Input material below:

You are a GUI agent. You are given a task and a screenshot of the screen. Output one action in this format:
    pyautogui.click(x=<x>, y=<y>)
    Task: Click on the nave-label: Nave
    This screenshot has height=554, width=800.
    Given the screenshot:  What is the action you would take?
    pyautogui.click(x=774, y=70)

End of Input material.

Prompt: Print the records above exactly as they are.

Solution:
You are a GUI agent. You are given a task and a screenshot of the screen. Output one action in this format:
    pyautogui.click(x=<x>, y=<y>)
    Task: Click on the nave-label: Nave
    This screenshot has height=554, width=800.
    Given the screenshot:  What is the action you would take?
    pyautogui.click(x=774, y=70)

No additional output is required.